What you are asked to do
Update all of the material below by replacing every instance of "Task" with "Request" and leaving everything else unchanged. Omit the pictures from your answer.

============

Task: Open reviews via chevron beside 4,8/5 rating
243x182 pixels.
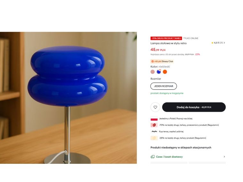Action: (224, 43)
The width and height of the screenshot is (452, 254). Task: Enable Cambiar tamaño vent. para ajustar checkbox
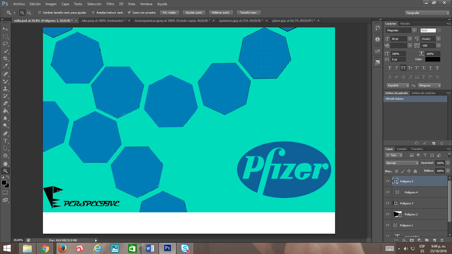40,13
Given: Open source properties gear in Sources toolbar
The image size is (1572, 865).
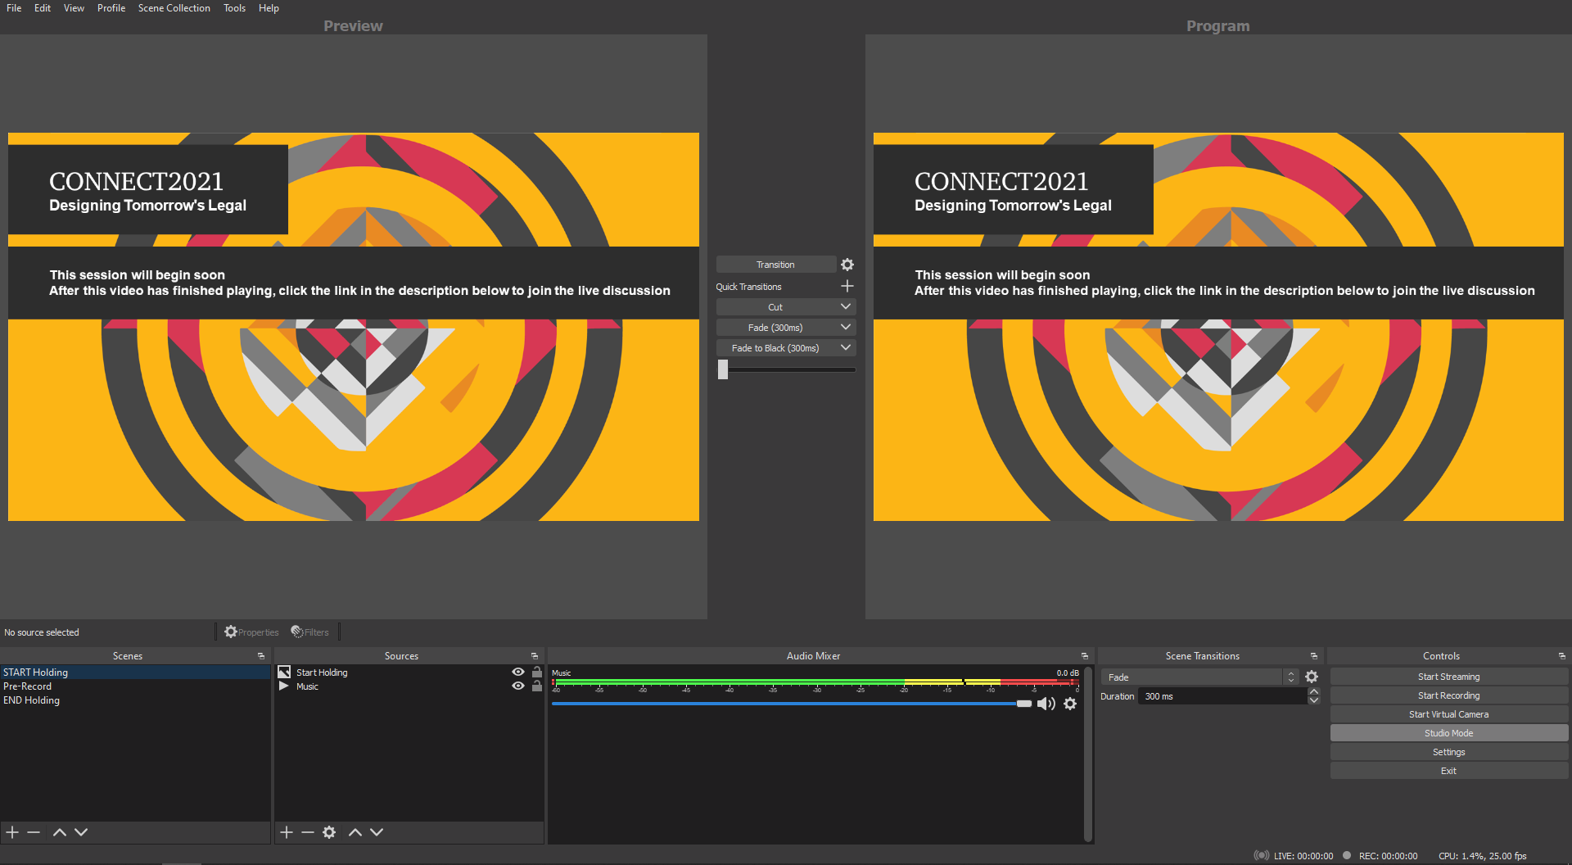Looking at the screenshot, I should click(x=329, y=832).
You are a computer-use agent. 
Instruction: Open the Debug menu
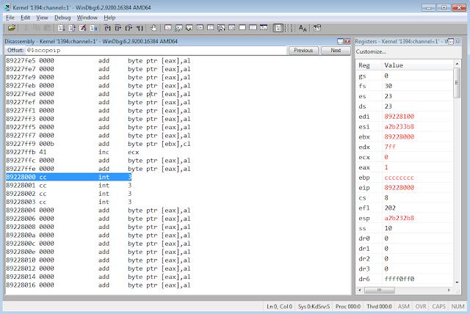coord(62,16)
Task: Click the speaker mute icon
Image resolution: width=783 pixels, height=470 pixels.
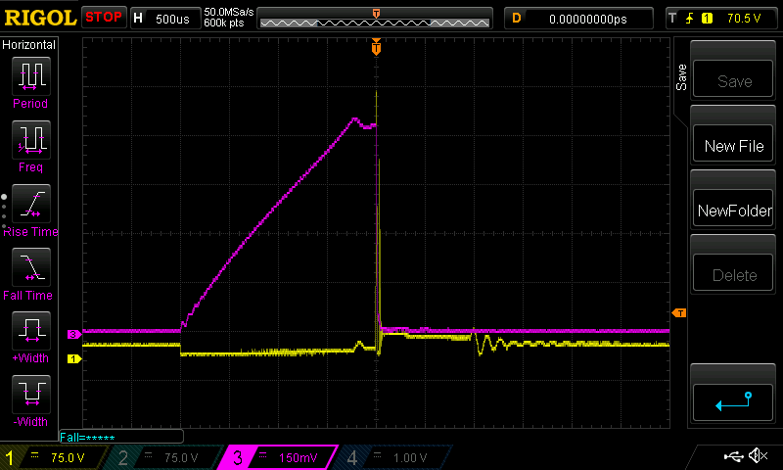Action: [x=758, y=456]
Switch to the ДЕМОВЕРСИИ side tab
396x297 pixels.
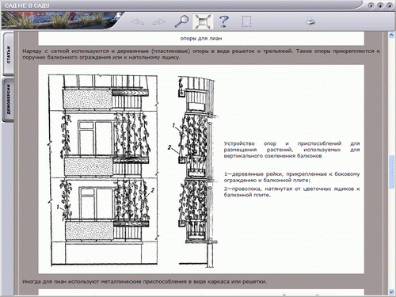(9, 100)
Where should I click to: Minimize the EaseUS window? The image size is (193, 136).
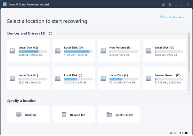click(x=176, y=4)
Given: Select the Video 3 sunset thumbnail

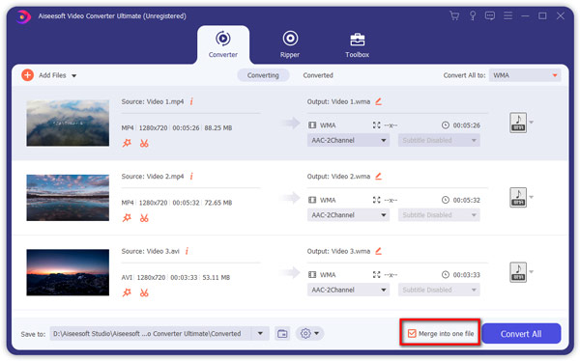Looking at the screenshot, I should (x=68, y=273).
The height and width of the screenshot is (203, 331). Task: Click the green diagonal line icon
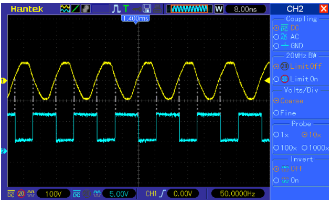click(x=76, y=9)
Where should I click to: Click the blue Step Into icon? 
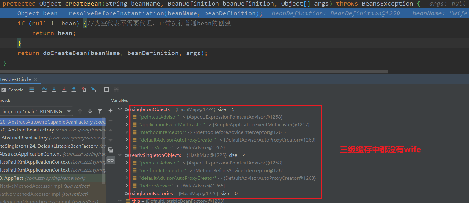click(54, 90)
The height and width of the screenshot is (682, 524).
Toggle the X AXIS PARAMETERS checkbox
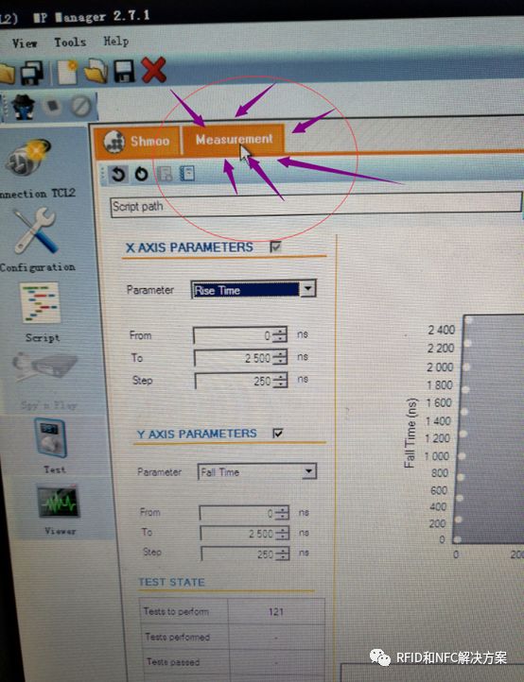[x=276, y=247]
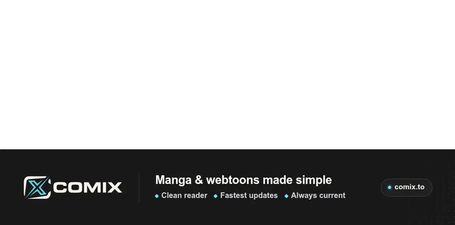Click the ampersand in the headline
This screenshot has width=455, height=225.
click(x=199, y=180)
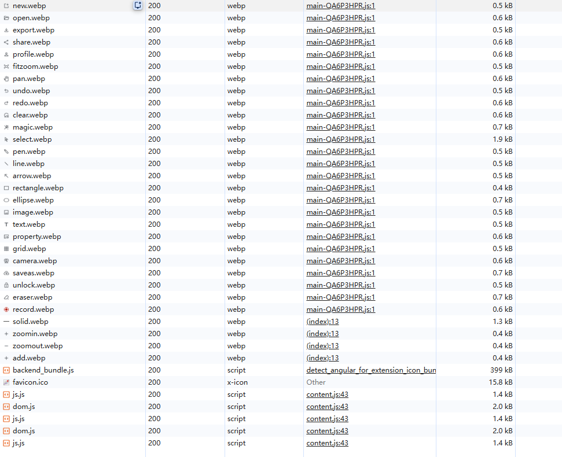Select the rectangle.webp request name

(38, 188)
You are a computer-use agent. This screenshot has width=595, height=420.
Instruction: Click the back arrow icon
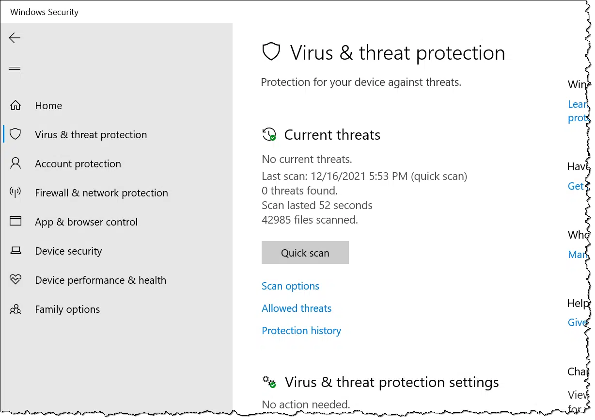[x=15, y=38]
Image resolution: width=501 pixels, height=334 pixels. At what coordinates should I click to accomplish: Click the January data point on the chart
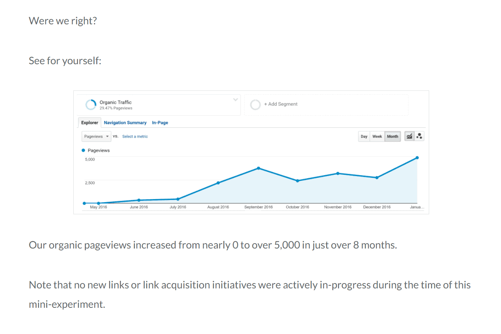[x=417, y=157]

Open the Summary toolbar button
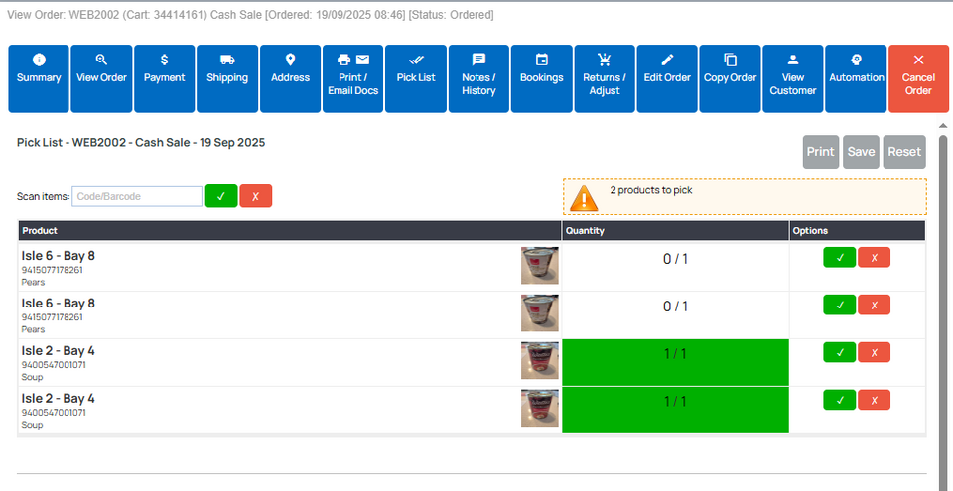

============

Task result
Request: Open reviews via chevron beside 4,8/5 rating
243x182 pixels.
Action: (224, 43)
The width and height of the screenshot is (452, 254). Request: Enable Cambiar tamaño vent. para ajustar checkbox
40,13
Given: Open source properties gear in Sources toolbar
The image size is (1572, 865).
Looking at the screenshot, I should click(x=329, y=832).
You are a computer-use agent. 
Instruction: Open the Debug menu
coord(62,16)
Request: Click the speaker mute icon
Image resolution: width=783 pixels, height=470 pixels.
Action: [x=758, y=456]
Switch to the ДЕМОВЕРСИИ side tab
396x297 pixels.
(9, 100)
Where should I click to: Minimize the EaseUS window? The image size is (193, 136).
click(x=176, y=4)
Given: Select the Video 3 sunset thumbnail

Looking at the screenshot, I should (x=68, y=273).
The height and width of the screenshot is (203, 331). Request: Click the green diagonal line icon
click(x=76, y=9)
Where should I click to: Click the blue Step Into icon? 
click(54, 90)
The height and width of the screenshot is (682, 524).
Toggle the X AXIS PARAMETERS checkbox
[x=276, y=247]
Click the ampersand in the headline
This screenshot has width=455, height=225.
click(x=199, y=180)
Select the rectangle.webp request name

(38, 188)
You are a computer-use agent. This screenshot has width=595, height=420.
Instruction: Click the back arrow icon
[x=15, y=38]
Image resolution: width=501 pixels, height=334 pixels. At what coordinates should I click to accomplish: Click the January data point on the chart
[x=417, y=157]

Open the Summary toolbar button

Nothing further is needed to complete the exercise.